Keigo Komamura, professor de direito na Universidade Keio em Tóquio, alertou que a imunidade do presidente dos EUA a acusações criminais mina a confiança de outros países aliados. “Este cenário nos Estados Unidos não é diferente do que está acontecendo com Xi Jinping na China”, disse ele.

Em vários países, incluindo Japão, Coreia do Sul, Austrália e Reino Unido, não há proteções tão amplas quanto aquelas que a Suprema Corte dos EUA parece ter garantido. Rosalind Dixon, professora de direito na University of New South Wales, criticou a decisão por não atender aos padrões globais.

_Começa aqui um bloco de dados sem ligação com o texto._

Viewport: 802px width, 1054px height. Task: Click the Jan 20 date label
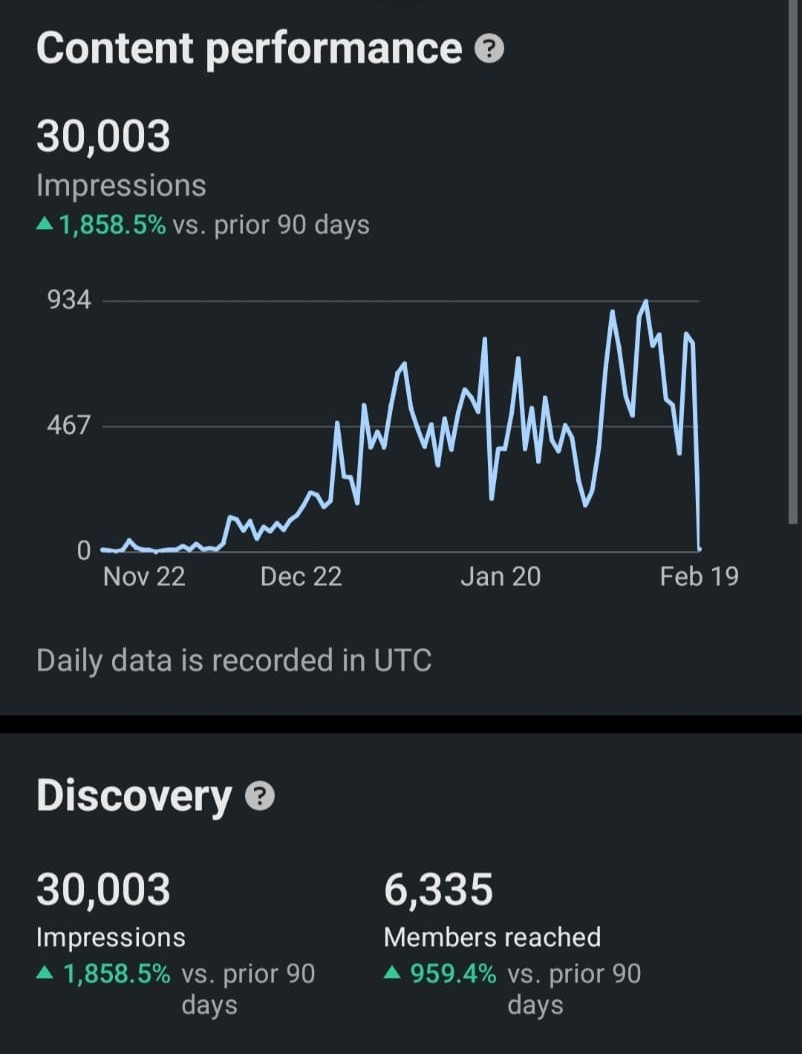[500, 576]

Na Coreia do Sul, nenhum líder político tem proteção legal contra processo criminal após deixar o cargo. Ramon Pacheco Pardo, do King's College London, observou que, nos Estados Unidos, os presidentes parecem estar acima da lei, o que contrasta com a situação na Coreia do Sul.

O Japão evita prender parlamentares enquanto estão no cargo, mas não lhes concede imunidade de processo criminal. Um dos maiores escândalos do Japão envolvendo o ex-primeiro-ministro Kakuei Tanaka e um suborno da Lockheed.

No Reino Unido, os parlamentares têm proteções legais contra acusações decorrentes de seu discurso político, mas não são imunes à lei criminal. A polícia colocou o ex-primeiro-ministro Boris Johnson sob pressão por violar as leis do coronavírus durante o bloqueio.

Na Malásia, embora a impunidade executiva não seja tão disseminada, a cultura da impunidade é prevalente. Em Israel, todos os membros do parlamento, incluindo o primeiro-ministro, gozam de imunidade de processo por outros oficiais, semelhante à imunidade que parece ter sido concedida pela Suprema Corte dos EUA.

Adam Shinar, da Universidade Reichman em Tel Aviv, disse que a decisão introduziu um tipo de imunidade semelhante à desfrutada pelos líderes israelenses desde 1951. Mas ele acrescentou que a preocupação está crescendo sobre a possibilidade de Trump retornar à presidência e seu desrespeito às normas legais.

Shinar concluiu que a crescente imunidade dos políticos e o declínio da confiança nas instituições políticas representam um problema significativo.